- [Aim]: Copy out the records below word for word, starting with the line that contains "Viewport: 1544px width, 784px" and stopping after the line that contains "1270x952 pixels.".

- [Material shown]:
━━━

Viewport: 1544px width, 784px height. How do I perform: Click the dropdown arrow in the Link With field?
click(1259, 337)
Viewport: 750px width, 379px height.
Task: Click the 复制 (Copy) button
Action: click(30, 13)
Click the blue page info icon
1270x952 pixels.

━━━

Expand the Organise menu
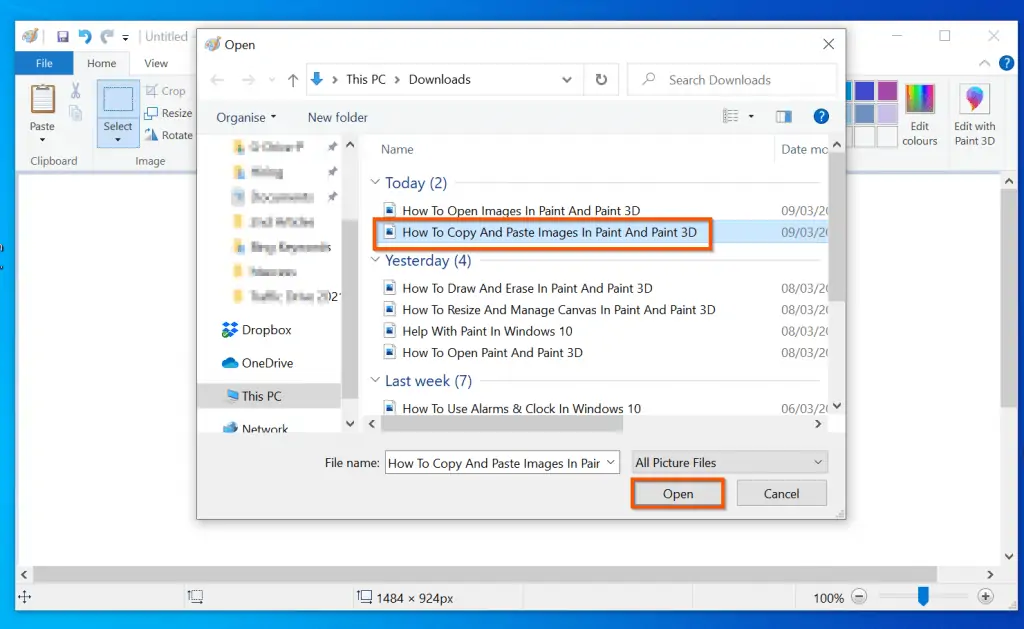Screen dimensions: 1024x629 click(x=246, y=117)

━━━

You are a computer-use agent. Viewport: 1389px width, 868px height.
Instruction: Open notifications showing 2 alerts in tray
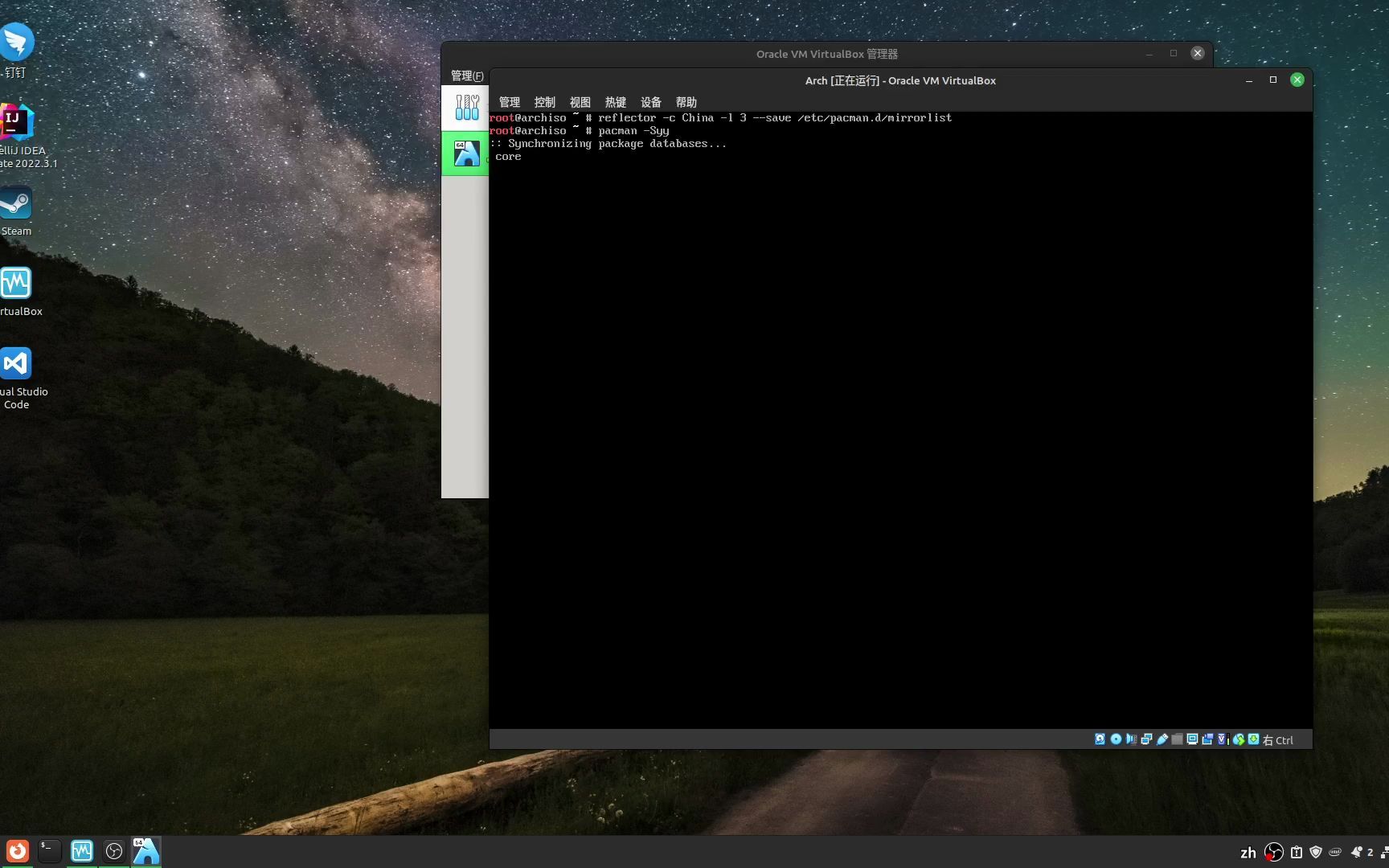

━━━

- [Solution to the exercise]:
Viewport: 1544px width, 784px height. How do I perform: Click the dropdown arrow in the Link With field?
click(1259, 337)
Viewport: 750px width, 379px height.
Task: Click the 复制 (Copy) button
Action: click(30, 13)
Click the blue page info icon
1270x952 pixels.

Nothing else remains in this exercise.